Since the answering sentence is hidden from the document, it is hard to obtain the answer through direct information locating; the paraphrased sentence usually lacks an accurate description or explanation of the entailing information points, a task generated based on it simulates a real-life situation where people have incomplete prior knowledge or means to meet their information need. This will elicit a searcher’s struggling search behavior. The searcher may start from arbitrary documents that seem relevant, browse through parts or the whole collection, and reason about the possible answer. If the searcher is unfamiliar with the topic, he has to learn about it, since answering the question would require comprehension of related knowledge. Meanwhile, as the hidden sentence contains only redundant information, the searcher should be able to find the answer eventually.

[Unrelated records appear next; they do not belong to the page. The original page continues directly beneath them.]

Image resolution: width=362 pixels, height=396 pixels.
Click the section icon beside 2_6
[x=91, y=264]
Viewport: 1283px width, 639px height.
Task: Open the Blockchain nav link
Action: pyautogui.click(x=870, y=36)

3.2 TaskGenie – A Crowd-Powered Platform

Based on the task generation method, we built an online platform for task generation called TaskGenie, aiming to (i) generate struggling search tasks through crowdsourcing; (ii) study user behavior within the generated struggling search tasks. To this end, this platform serves in two phases: Task Generation, facilitating the creation of new struggling search tasks; and Task Completion, facilitating search experiment on solving the tasks.

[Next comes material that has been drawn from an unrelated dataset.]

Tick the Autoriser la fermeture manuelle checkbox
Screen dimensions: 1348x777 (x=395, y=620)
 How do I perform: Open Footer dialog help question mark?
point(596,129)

Task Generation. For task generation, users are first guided to choose a conjunctive phrase from a drop-down list (e.g. ‘in other words’, ‘that is to say’). They are then presented with a filtered set of articles that contain (highlighted) statements with these conjunctive phrases. Users are asked to understand the highlighted sentence in the article context and grasp the information that the sentence contains. Finally, they are asked to create a question based on the paraphrased sentence, provide the answer and source page of the question. Assuming that a task generated from a paraphrased sentence is closely related to its surrounding context, we automatically save the paraphrased sentence and its context (i.e. the two sentences ahead of the positions of the paraphrase sentence) as the supporting information for the answer to the generated question.

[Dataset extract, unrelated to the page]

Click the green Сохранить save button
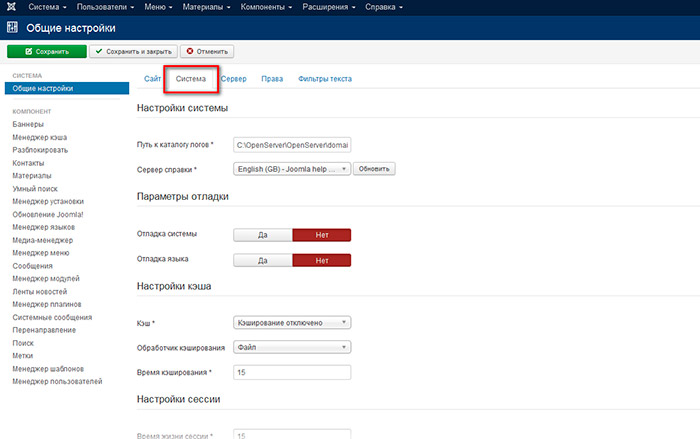 [46, 51]
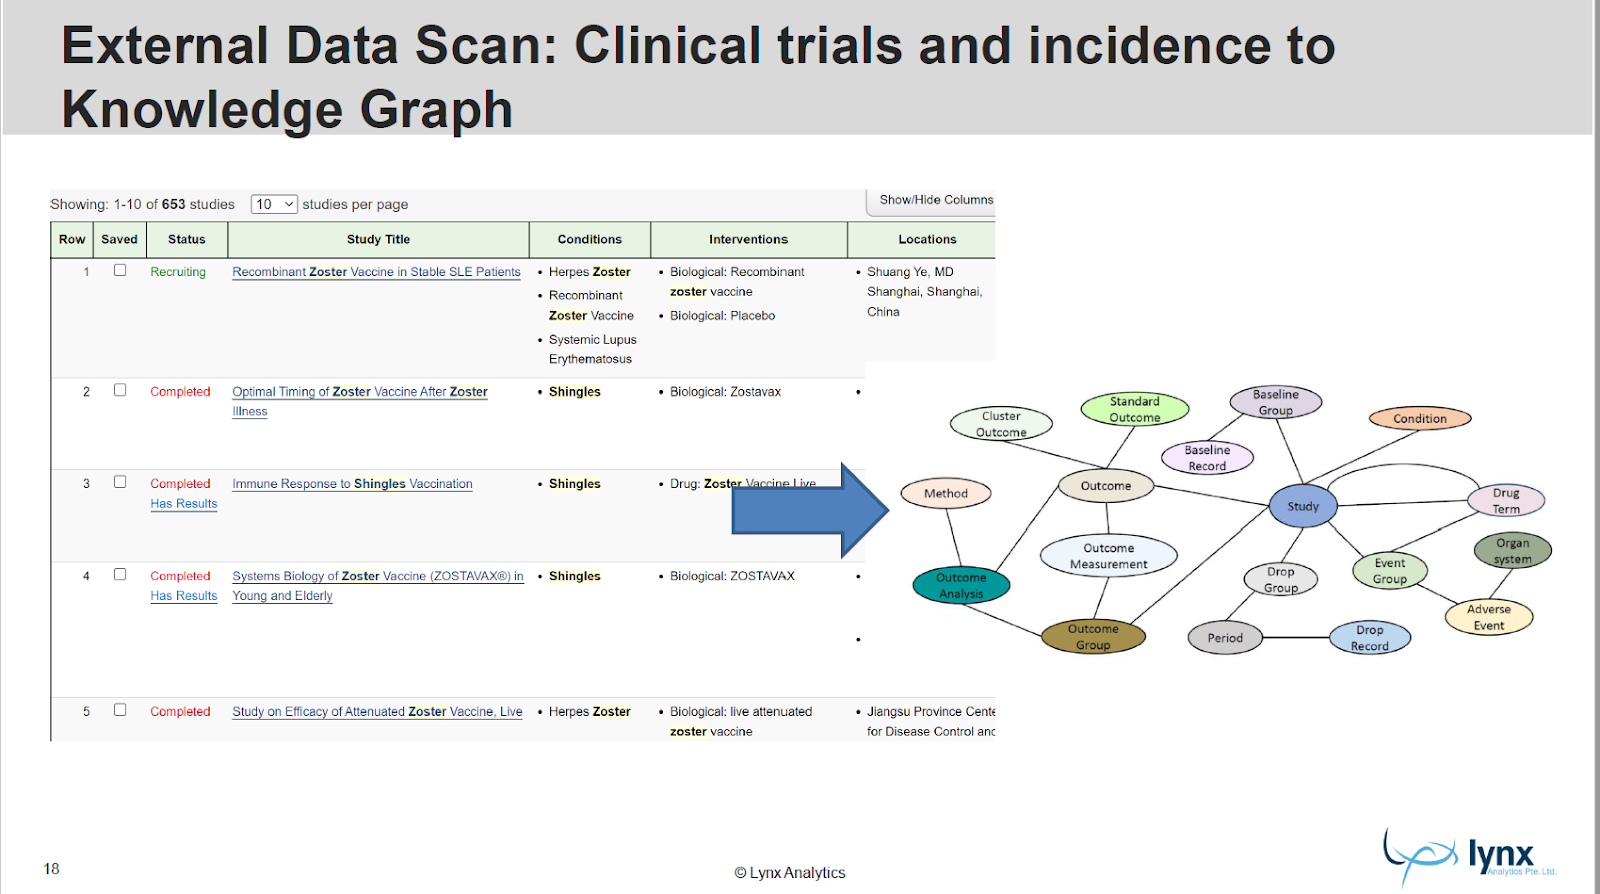
Task: Open Show/Hide Columns options
Action: [x=936, y=200]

Task Completion. We present the users with a generated task in the form of a question that can be answered using a search engine. All tasks are pulled randomly from our database while the background mechanism ensures each task is finally resolved equal times. Users can choose to change the task only once; if they do not like the task assigned to them. Users are tasked with finding the answer to the question by searching using our search engine. To ensure that the users are genuinely invested in reasoning, understanding and finding the correct answer and not merely guessing, we ask users to provide a justification in an open text field that supports their answer. Users are encouraged to copy-paste excerpts that provide evidence or justify their answers. Finally, we collect the users’ opinions of the search task they completed from the following perspectives – (a) Task Qualification (whether or not the users found the question difficult in comparison to their usual experience of searching the Web or Wikipedia for answers); (b) Task Difficulty Score (how difficult/complex the users found the question to be). We divide the task difficulty scale into five equal parts using the following labels with corresponding score intervals on a sliding scale of 1 to 100 - Easy (1–20), Moderate (21–40), Challenging (41–60), Demanding (61–80), Strenuous (81–100). Users could select the task difficulty level and indicate an exact score using the scrollbar. Next we asked the users to indicate the reasons due to which they found the question to be difficult, and provided options (using checkboxes) that were drawn from previous work analyzing struggling search  [19]. To prevent forced choices in case users did not find the task to be difficult, they could select the checkbox with the label ‘Not Difficult’.

3.3 System Implementation

Pluggable Web Search Engines. As a platform for task generation and evaluation, TaskGenie is designed to be compatible with main stream web search engines (e.g. Google, Bing) which provide a standardized search API. These search engines can be plugged into TaskGenie as a backend search system to support task generation and get evaluated in task completion. In this paper, Bing Web Search API is used in the experimental study.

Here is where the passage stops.